Chris Richardson
Bay Area Software Symposium
Newark · October 13 - 15, 2006

Creator of Microservices.io
Chris Richardson is a developer and architect. He is a Java Champion, a JavaOne rock star and the author of POJOs in Action, which describes how to build enterprise Java applications with frameworks such as Spring and Hibernate. Chris was also the founder of the original CloudFoundry.com, an early Java PaaS for Amazon EC2.
Today, he is a recognized thought leader in microservices and speaks regularly at international conferences. Chris is the creator of Microservices.io, a pattern language for microservices, and is the author of the book Microservices Patterns. He provides microservices consulting and training to organizations that are adopting the microservice architecture and is working on Eventuate, which is an open-source microservices collaboration platform.
Presentations
Comparing EJB 3 with Spring and Hibernate
The limitations of EJB2 led to the development of the extremely popular Spring and Hibernate frameworks. These frameworks replaced the cumbersome EJB2 programming model with a nimble, non-invasive Plain Old Java Object (POJO) –based model. But, now, the EJB3 specification has embraced many of the ideas made popular by Spring and Hibernate including POJOs, transparent persistence and dependency injection.

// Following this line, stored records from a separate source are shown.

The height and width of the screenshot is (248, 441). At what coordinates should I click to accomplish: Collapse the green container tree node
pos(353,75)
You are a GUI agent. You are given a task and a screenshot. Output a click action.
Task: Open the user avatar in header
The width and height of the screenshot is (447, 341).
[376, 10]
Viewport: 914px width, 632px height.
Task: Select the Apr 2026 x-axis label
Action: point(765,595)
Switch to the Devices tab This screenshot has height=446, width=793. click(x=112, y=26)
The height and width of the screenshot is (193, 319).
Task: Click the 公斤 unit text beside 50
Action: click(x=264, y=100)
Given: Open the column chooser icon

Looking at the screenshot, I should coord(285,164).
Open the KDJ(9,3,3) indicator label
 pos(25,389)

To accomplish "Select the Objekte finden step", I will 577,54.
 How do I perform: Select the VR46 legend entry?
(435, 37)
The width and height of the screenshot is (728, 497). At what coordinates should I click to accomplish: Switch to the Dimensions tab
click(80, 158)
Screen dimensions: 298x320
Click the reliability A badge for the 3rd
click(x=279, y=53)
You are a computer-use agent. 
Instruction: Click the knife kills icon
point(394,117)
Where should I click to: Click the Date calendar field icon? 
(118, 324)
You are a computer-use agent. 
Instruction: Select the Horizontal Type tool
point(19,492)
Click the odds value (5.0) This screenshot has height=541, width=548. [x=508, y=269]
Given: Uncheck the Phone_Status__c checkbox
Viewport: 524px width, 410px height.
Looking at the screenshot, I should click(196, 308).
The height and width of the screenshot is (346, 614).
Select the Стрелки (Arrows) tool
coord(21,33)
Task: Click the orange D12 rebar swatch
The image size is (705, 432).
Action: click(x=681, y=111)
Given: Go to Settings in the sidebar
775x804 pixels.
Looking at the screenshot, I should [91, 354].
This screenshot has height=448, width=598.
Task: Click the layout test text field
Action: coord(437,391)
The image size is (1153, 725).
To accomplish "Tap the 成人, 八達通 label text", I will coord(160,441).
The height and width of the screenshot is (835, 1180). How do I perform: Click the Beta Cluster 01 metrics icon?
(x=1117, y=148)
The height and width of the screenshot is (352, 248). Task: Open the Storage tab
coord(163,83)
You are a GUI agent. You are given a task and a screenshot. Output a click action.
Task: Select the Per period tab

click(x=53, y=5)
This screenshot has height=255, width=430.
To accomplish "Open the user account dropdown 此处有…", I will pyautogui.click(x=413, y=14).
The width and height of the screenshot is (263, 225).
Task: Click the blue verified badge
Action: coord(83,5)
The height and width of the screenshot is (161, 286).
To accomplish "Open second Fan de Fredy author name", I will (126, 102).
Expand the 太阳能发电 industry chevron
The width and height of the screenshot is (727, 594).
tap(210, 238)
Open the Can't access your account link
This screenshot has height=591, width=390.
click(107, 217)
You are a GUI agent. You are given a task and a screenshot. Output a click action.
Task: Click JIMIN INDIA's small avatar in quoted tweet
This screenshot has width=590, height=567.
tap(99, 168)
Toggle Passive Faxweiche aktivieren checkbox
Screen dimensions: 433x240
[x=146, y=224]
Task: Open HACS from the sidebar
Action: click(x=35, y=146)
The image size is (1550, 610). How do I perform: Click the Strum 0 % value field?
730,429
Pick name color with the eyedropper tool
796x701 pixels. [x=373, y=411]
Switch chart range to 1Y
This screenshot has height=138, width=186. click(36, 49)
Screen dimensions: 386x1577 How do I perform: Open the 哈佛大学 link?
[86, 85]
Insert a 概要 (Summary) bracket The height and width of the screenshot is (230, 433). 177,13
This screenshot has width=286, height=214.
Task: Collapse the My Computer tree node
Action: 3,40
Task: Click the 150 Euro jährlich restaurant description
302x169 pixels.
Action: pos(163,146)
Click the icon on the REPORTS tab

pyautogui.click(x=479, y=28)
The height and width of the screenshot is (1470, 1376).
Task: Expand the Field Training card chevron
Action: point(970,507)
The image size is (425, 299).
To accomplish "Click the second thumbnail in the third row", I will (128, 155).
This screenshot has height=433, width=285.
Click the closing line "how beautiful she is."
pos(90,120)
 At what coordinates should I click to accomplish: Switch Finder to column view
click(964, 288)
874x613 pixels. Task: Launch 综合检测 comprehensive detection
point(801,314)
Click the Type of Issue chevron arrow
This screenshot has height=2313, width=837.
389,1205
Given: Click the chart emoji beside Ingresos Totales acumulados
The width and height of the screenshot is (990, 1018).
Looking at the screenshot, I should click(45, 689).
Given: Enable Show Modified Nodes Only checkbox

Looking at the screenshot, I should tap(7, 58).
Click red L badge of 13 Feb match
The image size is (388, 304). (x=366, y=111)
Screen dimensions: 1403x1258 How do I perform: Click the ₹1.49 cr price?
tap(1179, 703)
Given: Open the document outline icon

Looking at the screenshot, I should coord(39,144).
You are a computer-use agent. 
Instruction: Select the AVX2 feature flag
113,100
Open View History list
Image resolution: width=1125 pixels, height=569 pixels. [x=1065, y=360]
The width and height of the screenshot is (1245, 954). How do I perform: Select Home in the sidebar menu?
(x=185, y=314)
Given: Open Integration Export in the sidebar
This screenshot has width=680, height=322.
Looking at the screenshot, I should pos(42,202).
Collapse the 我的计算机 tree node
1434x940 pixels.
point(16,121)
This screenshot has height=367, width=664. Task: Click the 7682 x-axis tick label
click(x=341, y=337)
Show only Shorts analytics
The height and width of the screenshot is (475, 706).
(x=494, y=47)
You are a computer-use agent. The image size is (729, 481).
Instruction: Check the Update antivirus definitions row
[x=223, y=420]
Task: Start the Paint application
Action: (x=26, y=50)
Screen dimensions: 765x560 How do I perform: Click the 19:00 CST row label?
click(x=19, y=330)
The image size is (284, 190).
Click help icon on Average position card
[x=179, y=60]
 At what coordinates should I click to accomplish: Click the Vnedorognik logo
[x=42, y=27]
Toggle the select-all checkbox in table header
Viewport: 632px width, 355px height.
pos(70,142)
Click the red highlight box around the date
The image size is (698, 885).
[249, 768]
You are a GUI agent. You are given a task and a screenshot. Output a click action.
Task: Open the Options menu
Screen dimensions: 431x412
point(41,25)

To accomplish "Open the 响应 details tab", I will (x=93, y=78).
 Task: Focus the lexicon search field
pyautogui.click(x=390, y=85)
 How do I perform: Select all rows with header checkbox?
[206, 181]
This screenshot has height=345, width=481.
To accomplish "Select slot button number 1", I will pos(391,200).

Developing Rich Domain Models
Object-oriented design (OOD) is good way to tackle the complexity of modern applications. Yet many complex, enterprise Java applications are written in a procedural style. One reason is because EJB2 created too many obstacles to using object-oriented design techniques. Fortunately, enterprise Java technologies have improved. Plain Object Java Objects (POJOs) and object/relational mapping frameworks such as Hibernate, JDO and EJB3 led to the revival of OOD.